Connecting with others is always challenging. Even connecting with those we love is hard. As you get closer, inevitably you come out of the ‘falling-in-love honeymoon’ period and into the realisation that the other person has annoying habits, goals that differ from yours and their own opinions.
The human race would have been in deep trouble if people had been unable to work out these differences. A combination of desire to make it work, the social skills we have learned throughout our lives and the good outweighing the bad, means that in many cases we can find a way, despite the bumps along the way. Love may not conquer all, but it certainly makes a difference.
How much harder, then is it if there is no love between you? What if there is suspicion, misunderstanding or hate? Then connecting with others can require you to go way beyond your comfort zone.
The artist, Grayson Perry, became curious about the strength of feeling about the BREXIT vote, and the animosity that seemed to have developed between those that voted Leave and those that voted Remain, and his curiosity led him to a creative project.
Perry asked people from what he called ‘the two great tribes of our time’ to send him photos of themselves and their ideas of Britishness. From the images, he created two large vases as part of an exhibition at the Serpentine gallery titled ‘The Most popular Art Exhibition Ever!’
Perry then brought each group to see the vases, first separately, and then together. The people were all proud to be immortalised on the vases and chatted within their group happily getting to know one another. When brought into contact with the other group, each tribe stood in its own corner, expressing their views across a large expanse of empty floor.
But Perry, who despite being voting Remain himself had stayed curious and respectful of both sides throughout the process, pointed out to both groups how similar the vases were. The colour each had chosen for their vase was blue. The images of Britishness were almost identical: teapots, seasides, dog-walking. The people themselves looked almost the same too. Perry had named the vases ‘Matching Pair’ saying “they’ve come out surprisingly similar. I actually found it rather touching.”
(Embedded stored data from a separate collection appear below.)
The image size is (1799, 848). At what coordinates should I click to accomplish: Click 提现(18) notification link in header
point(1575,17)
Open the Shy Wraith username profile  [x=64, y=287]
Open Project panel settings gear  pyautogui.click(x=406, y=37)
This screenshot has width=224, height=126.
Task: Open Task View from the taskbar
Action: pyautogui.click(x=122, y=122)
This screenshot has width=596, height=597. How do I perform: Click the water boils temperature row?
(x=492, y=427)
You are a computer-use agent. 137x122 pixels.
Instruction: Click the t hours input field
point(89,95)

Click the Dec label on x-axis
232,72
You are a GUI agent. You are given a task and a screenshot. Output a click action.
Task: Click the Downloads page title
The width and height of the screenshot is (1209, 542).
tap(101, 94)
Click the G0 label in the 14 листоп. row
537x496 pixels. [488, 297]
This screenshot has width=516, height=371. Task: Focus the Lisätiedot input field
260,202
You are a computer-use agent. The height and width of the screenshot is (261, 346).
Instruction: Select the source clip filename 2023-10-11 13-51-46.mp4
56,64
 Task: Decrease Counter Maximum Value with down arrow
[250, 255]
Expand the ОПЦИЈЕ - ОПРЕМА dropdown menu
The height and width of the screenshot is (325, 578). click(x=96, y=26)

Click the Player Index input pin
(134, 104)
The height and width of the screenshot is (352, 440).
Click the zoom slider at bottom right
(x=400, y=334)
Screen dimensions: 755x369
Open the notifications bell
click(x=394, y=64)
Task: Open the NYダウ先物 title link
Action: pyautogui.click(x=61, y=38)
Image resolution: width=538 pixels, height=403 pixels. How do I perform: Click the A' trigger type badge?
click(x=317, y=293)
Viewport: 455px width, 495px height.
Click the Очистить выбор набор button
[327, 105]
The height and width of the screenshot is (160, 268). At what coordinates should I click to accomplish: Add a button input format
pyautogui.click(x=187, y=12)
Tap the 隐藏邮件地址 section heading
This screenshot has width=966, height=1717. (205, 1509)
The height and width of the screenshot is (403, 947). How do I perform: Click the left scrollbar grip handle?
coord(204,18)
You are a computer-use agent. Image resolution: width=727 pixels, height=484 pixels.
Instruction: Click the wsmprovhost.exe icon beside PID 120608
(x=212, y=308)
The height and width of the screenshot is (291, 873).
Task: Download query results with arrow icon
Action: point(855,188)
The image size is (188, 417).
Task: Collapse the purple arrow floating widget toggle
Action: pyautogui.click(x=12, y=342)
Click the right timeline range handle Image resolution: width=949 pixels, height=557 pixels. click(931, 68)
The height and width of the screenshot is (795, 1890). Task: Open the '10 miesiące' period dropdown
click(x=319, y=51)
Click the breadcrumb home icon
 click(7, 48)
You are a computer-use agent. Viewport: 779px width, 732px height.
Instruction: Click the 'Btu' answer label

As he showed them that they had more in common than they had allowed themselves to see, the groups softened, and moved. Soon all the people were mingling and chatting. It was no longer possible to see who had come from which tribe. They remembered that in many ways they wanted the same things, despite believing in different ways to achieve it. 
When feeling like an outsider, it is all too easy to focus on our differences, on the things that divide us. It is also easy to remember that we have, in murdered MP Jo Cox’s words, #moreincommon than divides us, but then to do nothing to go beyond our comfort zone.
The real challenge is to find a way to listen to differing views, deeply, with respect, while retaining respect for our own thoughts and feelings. In this deep listening comes real connection – the kind of connection that allows each person to be who they are, to truly belong, no matter how different they are. Then perhaps, no-one need feel like an outsider any longer.